4. A decoder apparatus according to any one of the preceding claims, wherein said splitting means (20) is adapted to produce a respective dataset (22) with a respective micro program (24) for each of said at least two stripes, said respective dataset (22) and micro program (24) being used for coefficient prediction by said prediction means (50).

5. A decoder apparatus according to any one of the preceding claims, wherein said prediction means comprises a hardware accelerator (50) and said splitting means is implemented by a decoder software (20).

6. A decoder apparatus according to claim 5, wherein said generating means is implemented by said decoder software (20).

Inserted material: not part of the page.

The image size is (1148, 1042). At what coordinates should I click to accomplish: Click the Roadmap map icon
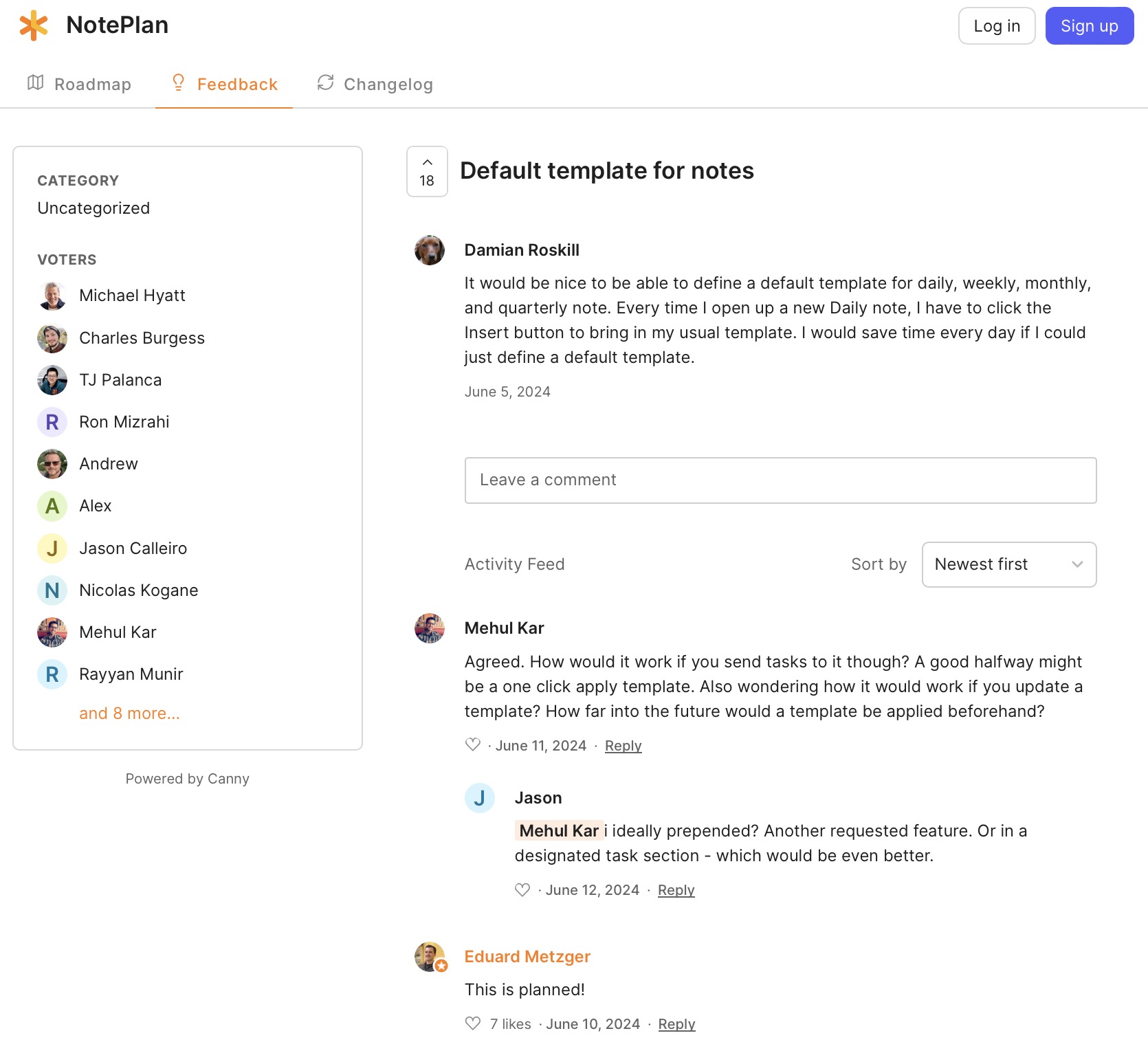(35, 83)
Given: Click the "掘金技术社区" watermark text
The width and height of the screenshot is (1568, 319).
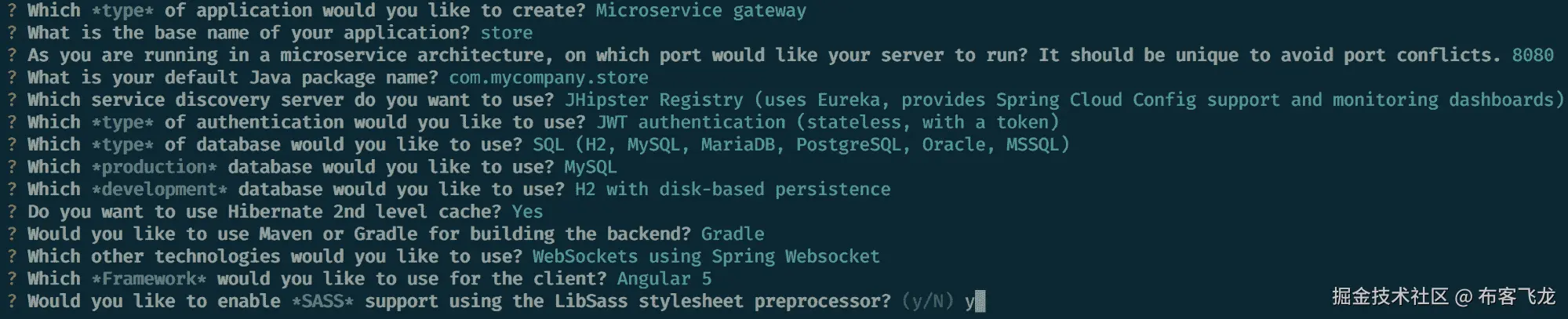Looking at the screenshot, I should (1389, 296).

7. A decoder apparatus according to any one of the preceding claims, wherein said prediction means (50) is adapted to process said at least two stripes sequentially.

8. A decoder apparatus according to claim 7, wherein said prediction means (50) is adapted to perform a partial prediction.

9. A decoder apparatus according to claim 7 or 8, wherein said at least two stripes are overlapped at a predetermined overlapping area where said generated faked blocks are inserted.

10. A decoder apparatus according to any one of the preceding claims, wherein said prediction means (50) are adapted to predict coefficients of a discrete cosine transformation.

11. A decoder apparatus according to any one of the preceding claims, wherein said generating means (20) is adapted to generate said fake blocks by performing a reverse prediction based on predictors obtained from said prediction means (50) for said one of said at least two stripes.

12. A decoder apparatus according to any one of the preceding claims, wherein said decoder apparatus is an MPEG-4 decoder.

13. A decoding method for decoding compressed video data having a plurality of video frames with a plurality of blocks, said decoding method comprising the steps of: a) splitting said video frames in a first predetermined direction into at least two stripes whose width does not exceed a hardware prediction line size of said decoder apparatus; b) performing a coefficient prediction on one of said at least two stripes to provide a predictor in a second predetermined direction for at least one other of said at least two stripes, said second predetermined direction being perpendicular to said first predetermined direction; and c) generating fake blocks to be inserted into said at least one other of said at least two stripes in order to initialize prediction in said second predetermined direction.

14. A computer program product comprising code means adapted to produce steps a) and c) of method claim 13 when run on a computer device.

15. A computer readable medium on which a computer program product according to claim 14 is stored.